And the state pension funding problem, which has historically crowded out necessary spending, has stabilized. Yes, the payments grow every year, but they’ve stayed somewhere around 20% of the total budget for several years.

Pension payments in the FY 2016 budget were $6.7 billion. They’re budgeted this coming year at $10.6 billion. After inflation is calculated over that 10 years, that’s about a $1.75 billion increase in today’s dollars (about $175 million a year), and it will be lower than that by the end of June 2026 when the fiscal year expires.

Speaking of pensions, the governor has proposed spending an additional $78 million in the coming fiscal year to make sure the state doesn’t have a “safe harbor” problem with Tier Two retirees.

The state passed what’s called a Tier Two pension plan because the original plan — which had been grossly underfunded and overpromised for decades — was simply costing too much to be affordable. The plan reduced pension benefits in several ways for new hires.

However, under federal law, state pensions have to be at least equal to Social Security benefits. And when the state lowered benefits, at least some folks won’t receive that bare minimum when they retire.

The penalty for not meeting the minimum requirement is severe. All employees would have to be put into the Social Security system and the state would have to give those workers retroactive Social Security benefits for up to 10 years, which could be billions and billions of dollars.

In addition, new hires wouldn’t be contributing to the pension funds, which would deprive those systems of revenue.

The teachers’ unions, however, say they want to go well beyond that minimum requirement. Taking care of the safe harbor issue would benefit mainly high-wage employees like principals. They want more money put into the system to increase benefits, to encourage more people to become teachers in the first place and keep them on the job.

══════════════════════════════

§ **SHORT PROBLEM A**
Put the rows from the line with "Given: Maximize the Microsoft Store window" through the last row into a Markdown table with the columns Line No. and Content, leaving out blank lines and the pictures.

══════════════════════════════

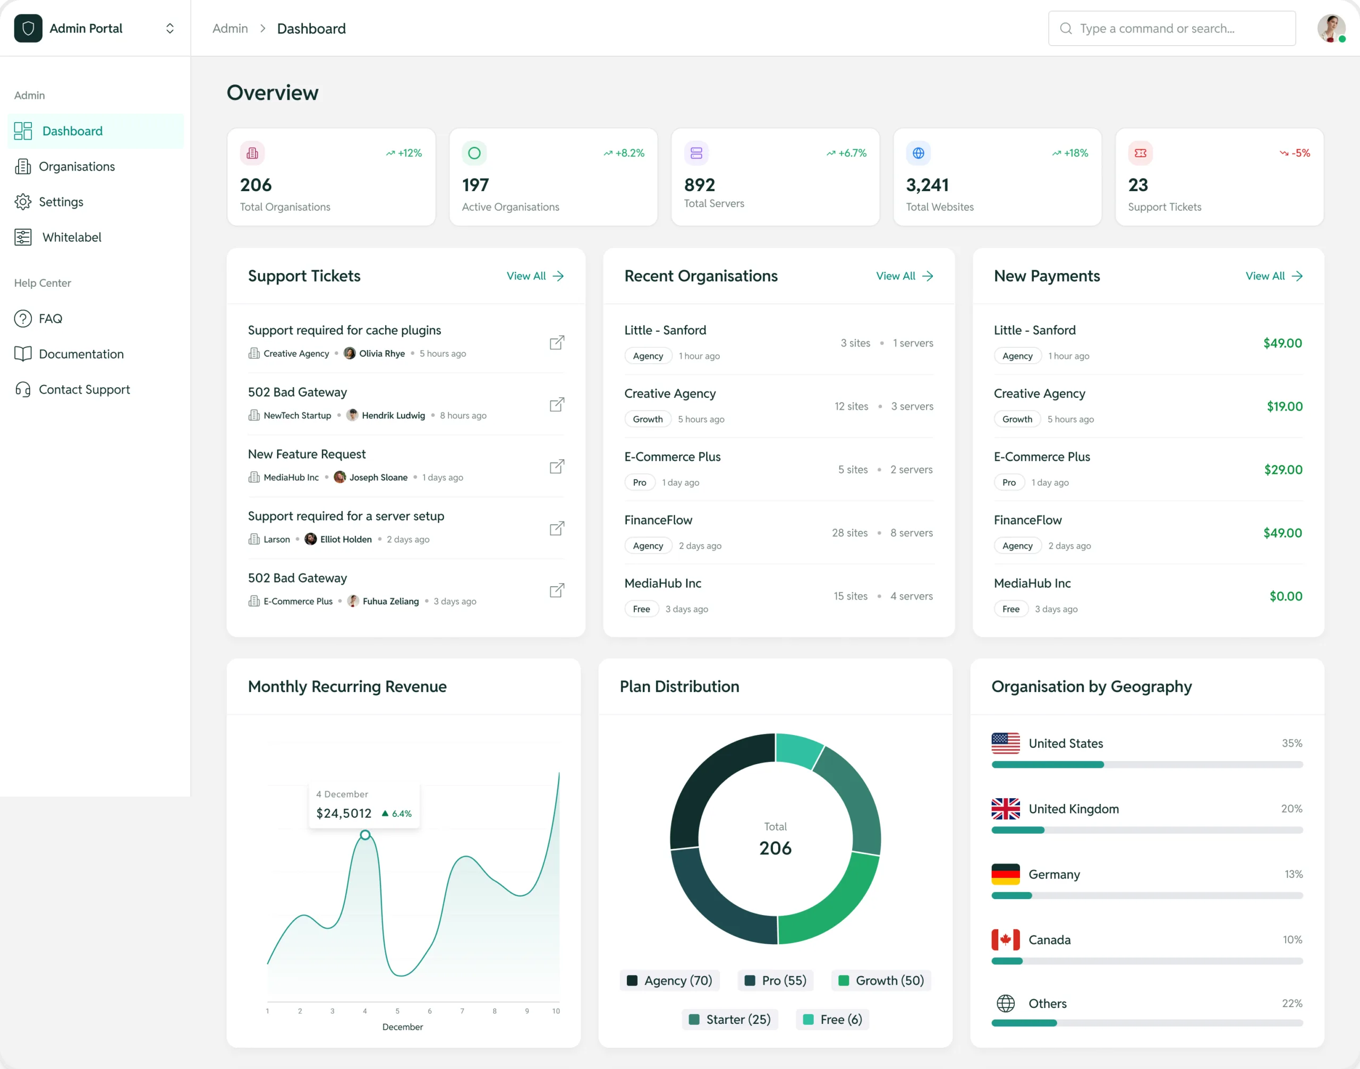Image resolution: width=1360 pixels, height=1069 pixels.
Task: Click the Total Servers stack icon
Action: (x=696, y=152)
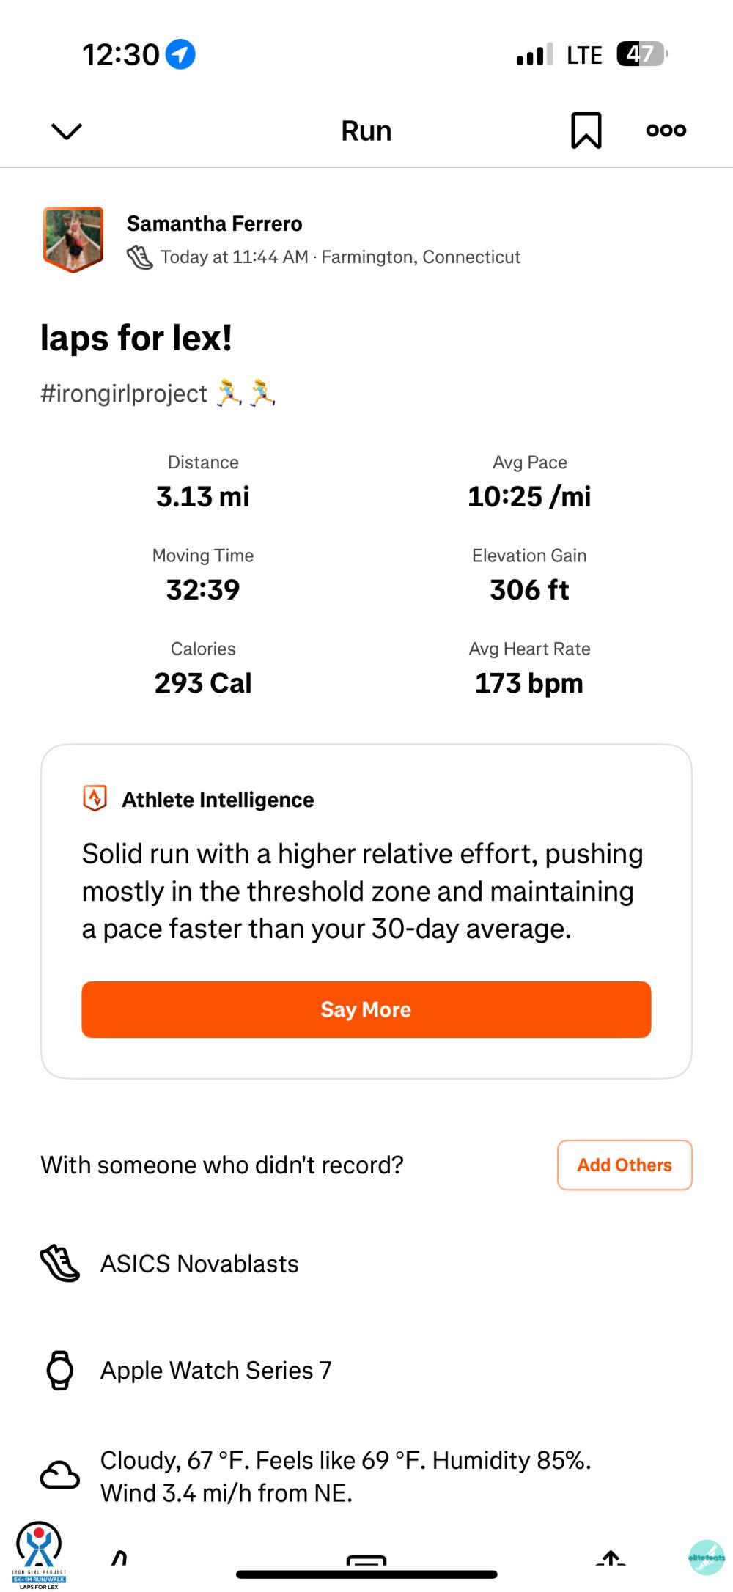The image size is (733, 1592).
Task: Tap the cloudy weather icon
Action: [59, 1475]
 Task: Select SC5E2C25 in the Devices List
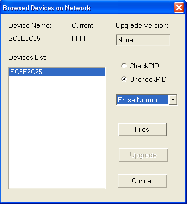coord(57,72)
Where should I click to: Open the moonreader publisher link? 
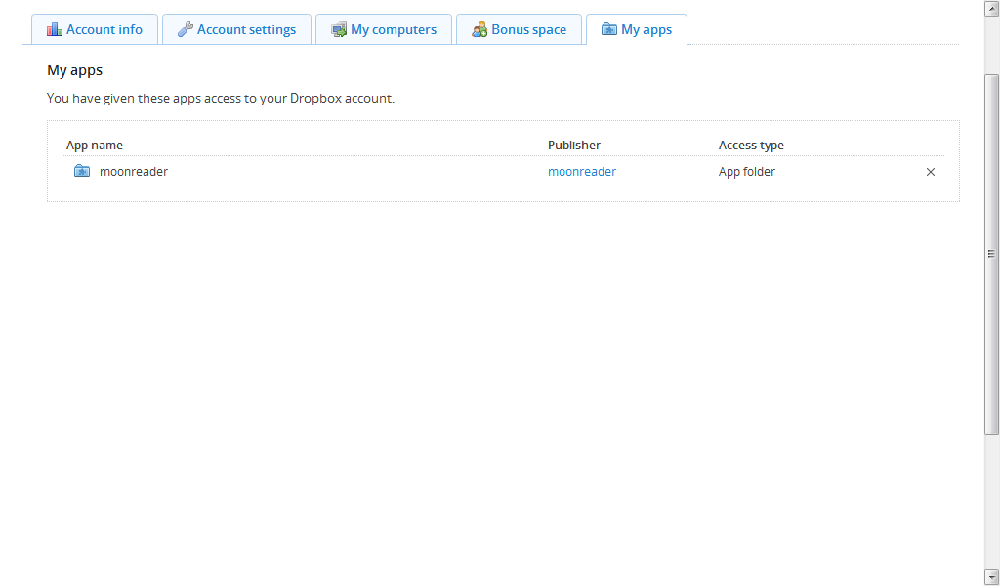point(582,172)
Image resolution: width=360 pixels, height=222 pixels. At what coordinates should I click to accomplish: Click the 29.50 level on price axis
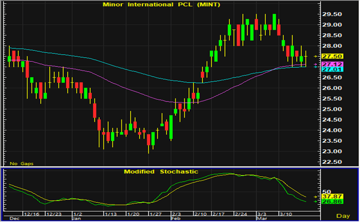pyautogui.click(x=331, y=14)
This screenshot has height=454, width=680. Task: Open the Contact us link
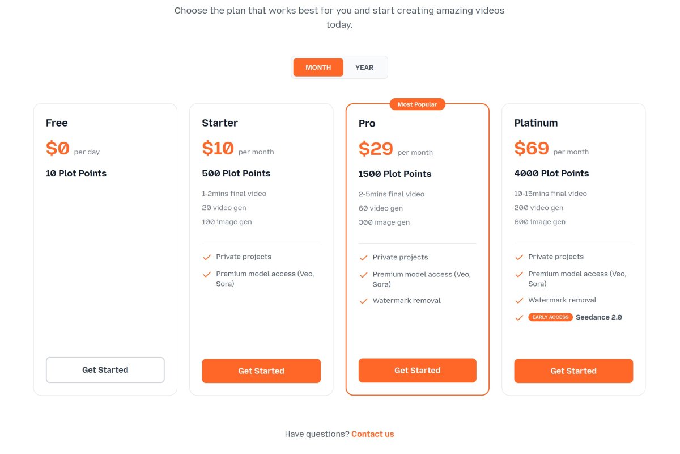[372, 434]
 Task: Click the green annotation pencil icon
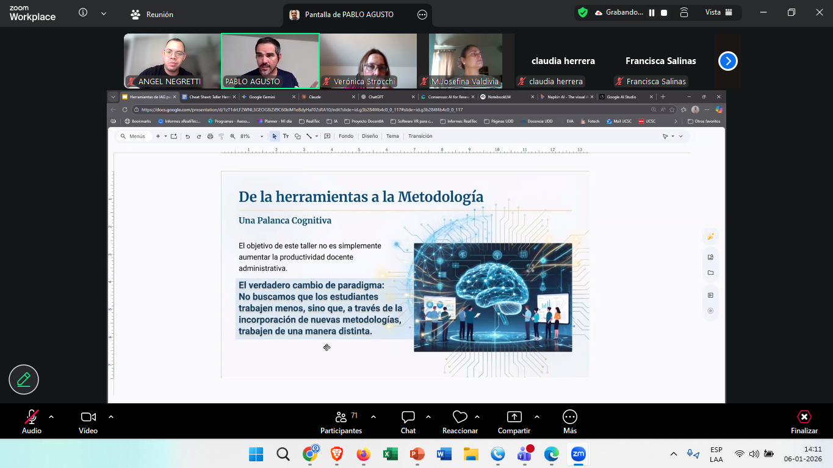(24, 380)
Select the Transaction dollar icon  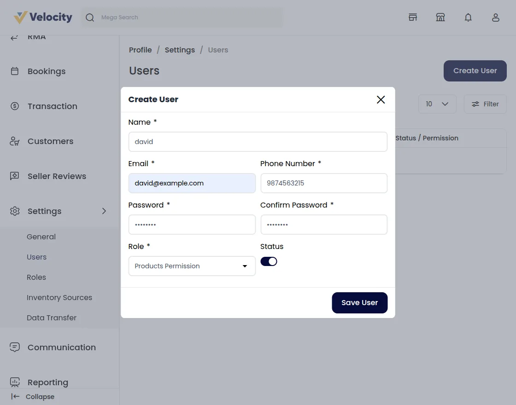(14, 106)
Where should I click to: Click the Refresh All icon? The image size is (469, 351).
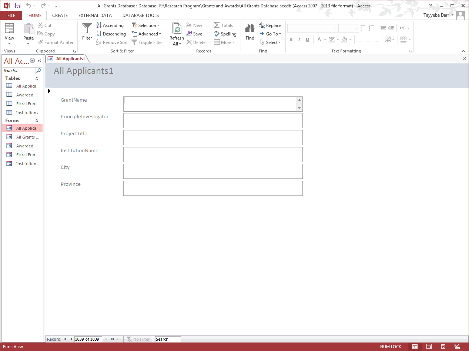[x=177, y=30]
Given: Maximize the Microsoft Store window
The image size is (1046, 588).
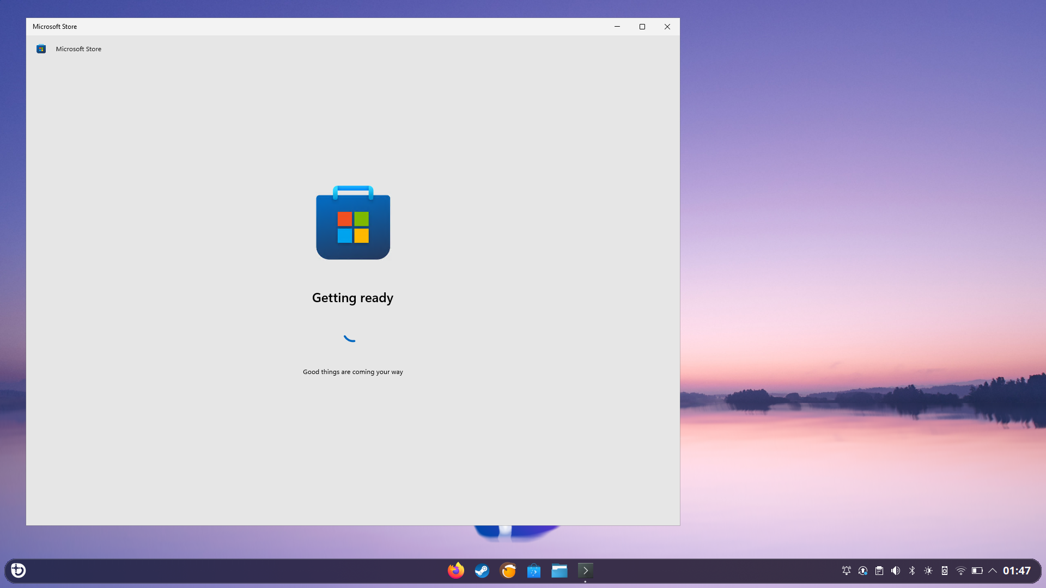Looking at the screenshot, I should 642,27.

══════════════════════════════

§ **SHORT PROBLEM B**
Write what comes next in the passage on state pension funding.

§ **RIGHT ANSWER A**
| Line No. | Content |
|---|---|
| 1 | Given: Maximize the Microsoft Store window |
| 2 | The image size is (1046, 588). |
| 3 | Looking at the screenshot, I should 642,27. |

§ **RIGHT ANSWER B**
The Illinois Federation of Teachers released a statement last month saying the governor’s proposal was just “the beginning of a broader repair to a grossly unfair pension that hobbles Illinois’ ability to recruit and retain educators. Our members will continue to press for a proper and full legislative repair to Tier 2 pensions this session.”

The Illinois Education Association’s statement last month said it wants “a fix to Tier Two that allows all those who serve students in Illinois an equitable retirement and that entices people to stay in the profession.”

That proposal would cost a huge amount of money. A study done for the Commission on Government Forecasting and Accountability found that the union proposal would cost the state $1.13 billion extra this coming fiscal year.

The governor has never seemed enthusiastic about that plan, hence his $78 million proposal.

       

6 Comments
  1. - Soccermom - Monday, Mar 3, 25 @ 9:50 am:

    I hate the whole “record budget” thing. A flat budget will always be a “record budget” if there is any inflation.


  2. - JS Mill - Monday, Mar 3, 25 @ 10:23 am:

    =Taking care of the safe harbor issue would benefit mainly high-wage employees like principals.=

    I disagree with that statement to a certain extent. It also helps a large number of suburban teachers who tend to be more highly paid than. That number probably (admittedly without evidence from me) outnumbers the total number of admin like principals given how many teachers there are in suburban districts. Especially since the number of Tier 2 admins is still fairly low.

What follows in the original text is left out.